Maudy menatap Marcel dengan ekspresi tidak terbaca. Dalam benaknya, laki-laki ini mungkin hadir untuk menambah masalah baru baginya. Bagaimana pun, hubungan mereka di masa lalu tidak baik-baik saja, malahan sangat rusak. 

"Maaf, aku harus pergi. Ada urusan lain yang lebih penting yang harus segera kuurus hari ini. Aku tahu kamu ingin membalas dendam padaku, bukan? Bisakah membalas dendam setelah adikku sembuh? Aku tidak akan lari," kata Maudy tersenyum dibuat-buat.

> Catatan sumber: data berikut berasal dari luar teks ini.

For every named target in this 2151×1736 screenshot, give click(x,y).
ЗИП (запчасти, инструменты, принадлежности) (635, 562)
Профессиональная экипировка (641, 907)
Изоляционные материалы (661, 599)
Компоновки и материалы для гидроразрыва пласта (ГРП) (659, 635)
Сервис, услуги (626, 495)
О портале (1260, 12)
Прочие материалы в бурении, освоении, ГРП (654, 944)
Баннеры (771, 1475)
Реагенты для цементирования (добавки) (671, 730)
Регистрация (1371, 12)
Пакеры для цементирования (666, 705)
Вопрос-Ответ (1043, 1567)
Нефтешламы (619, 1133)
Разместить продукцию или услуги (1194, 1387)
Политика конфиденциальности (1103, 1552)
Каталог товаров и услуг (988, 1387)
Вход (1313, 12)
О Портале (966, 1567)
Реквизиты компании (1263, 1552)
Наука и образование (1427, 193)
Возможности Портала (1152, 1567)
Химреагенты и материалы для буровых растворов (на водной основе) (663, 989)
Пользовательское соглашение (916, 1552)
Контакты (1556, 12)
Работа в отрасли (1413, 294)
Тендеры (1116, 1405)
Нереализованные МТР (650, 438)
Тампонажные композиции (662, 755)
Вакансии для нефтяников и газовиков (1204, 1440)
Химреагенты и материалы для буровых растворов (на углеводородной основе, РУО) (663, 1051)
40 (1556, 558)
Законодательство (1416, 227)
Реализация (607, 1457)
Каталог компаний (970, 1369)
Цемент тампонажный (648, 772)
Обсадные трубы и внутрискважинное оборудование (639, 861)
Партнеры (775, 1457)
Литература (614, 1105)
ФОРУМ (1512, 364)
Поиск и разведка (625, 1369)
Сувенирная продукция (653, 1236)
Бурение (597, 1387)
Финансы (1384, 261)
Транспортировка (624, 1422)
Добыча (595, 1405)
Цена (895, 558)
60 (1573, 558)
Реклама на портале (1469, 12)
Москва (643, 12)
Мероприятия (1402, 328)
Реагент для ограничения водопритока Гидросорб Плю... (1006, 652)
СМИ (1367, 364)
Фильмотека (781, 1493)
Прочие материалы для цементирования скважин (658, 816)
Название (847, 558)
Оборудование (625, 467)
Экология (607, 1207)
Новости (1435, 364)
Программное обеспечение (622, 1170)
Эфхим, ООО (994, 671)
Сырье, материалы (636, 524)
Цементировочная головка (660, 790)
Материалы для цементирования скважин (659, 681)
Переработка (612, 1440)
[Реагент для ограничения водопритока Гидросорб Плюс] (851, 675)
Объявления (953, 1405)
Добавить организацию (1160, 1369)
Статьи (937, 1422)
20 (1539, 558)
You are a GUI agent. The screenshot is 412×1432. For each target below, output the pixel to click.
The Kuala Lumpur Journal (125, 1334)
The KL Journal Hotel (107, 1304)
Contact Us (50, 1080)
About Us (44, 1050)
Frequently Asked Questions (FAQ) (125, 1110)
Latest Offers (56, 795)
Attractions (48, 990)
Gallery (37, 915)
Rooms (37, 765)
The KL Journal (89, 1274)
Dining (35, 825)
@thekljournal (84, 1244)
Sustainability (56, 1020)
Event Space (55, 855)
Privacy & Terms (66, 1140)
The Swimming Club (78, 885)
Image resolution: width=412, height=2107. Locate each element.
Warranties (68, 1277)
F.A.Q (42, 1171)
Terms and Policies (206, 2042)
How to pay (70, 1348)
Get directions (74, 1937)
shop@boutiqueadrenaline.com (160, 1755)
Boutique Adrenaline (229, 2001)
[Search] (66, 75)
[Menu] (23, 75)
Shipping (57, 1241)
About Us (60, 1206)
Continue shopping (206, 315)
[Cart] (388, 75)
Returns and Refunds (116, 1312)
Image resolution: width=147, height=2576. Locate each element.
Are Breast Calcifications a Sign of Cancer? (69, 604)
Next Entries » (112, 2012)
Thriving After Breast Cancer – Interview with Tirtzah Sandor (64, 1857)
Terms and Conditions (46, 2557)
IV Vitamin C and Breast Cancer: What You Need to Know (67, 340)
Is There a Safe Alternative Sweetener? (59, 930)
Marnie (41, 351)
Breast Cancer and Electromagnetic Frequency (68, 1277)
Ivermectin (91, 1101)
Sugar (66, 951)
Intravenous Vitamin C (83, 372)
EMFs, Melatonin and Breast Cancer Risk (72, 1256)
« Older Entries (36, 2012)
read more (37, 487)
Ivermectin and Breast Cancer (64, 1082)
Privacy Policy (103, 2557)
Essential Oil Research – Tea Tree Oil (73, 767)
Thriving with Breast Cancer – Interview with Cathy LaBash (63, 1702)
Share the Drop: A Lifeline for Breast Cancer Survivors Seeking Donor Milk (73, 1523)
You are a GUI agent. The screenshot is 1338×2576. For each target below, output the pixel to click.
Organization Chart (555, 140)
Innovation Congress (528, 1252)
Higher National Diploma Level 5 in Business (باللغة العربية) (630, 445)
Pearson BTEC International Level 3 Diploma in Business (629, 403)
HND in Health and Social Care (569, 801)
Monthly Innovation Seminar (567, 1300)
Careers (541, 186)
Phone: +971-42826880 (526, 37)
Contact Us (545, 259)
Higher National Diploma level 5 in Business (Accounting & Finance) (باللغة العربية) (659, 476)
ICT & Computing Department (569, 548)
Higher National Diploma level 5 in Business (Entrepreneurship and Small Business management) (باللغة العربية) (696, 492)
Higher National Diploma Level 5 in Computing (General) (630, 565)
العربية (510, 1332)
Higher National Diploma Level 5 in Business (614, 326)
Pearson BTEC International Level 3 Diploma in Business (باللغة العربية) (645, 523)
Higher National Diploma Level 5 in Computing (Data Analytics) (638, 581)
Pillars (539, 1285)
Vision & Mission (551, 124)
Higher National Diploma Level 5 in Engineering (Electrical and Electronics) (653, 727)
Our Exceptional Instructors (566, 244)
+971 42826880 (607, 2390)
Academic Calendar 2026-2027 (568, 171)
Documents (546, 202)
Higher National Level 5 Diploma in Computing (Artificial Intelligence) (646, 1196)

"Ah, jangan salah sangka. Aku datang hari ini bukan untuk balas dendam. Aku datang karena ingin menemani wanita terhebatku yang masih tersisa untuk periksa kesehatan. Tentu, memastikan kesehatan orang yang kita cintai lebih baik daripada melancarkan usaha balas dendam pada orang yang tidak berarti apa-apa, bukan?"

Jleb!

Rasanya di jantung Maudy tertancap sebilah pisau. Kata-kata itu mirip dengan kata-kata yang diucapkan Maudy enam belas tahun yang lalu.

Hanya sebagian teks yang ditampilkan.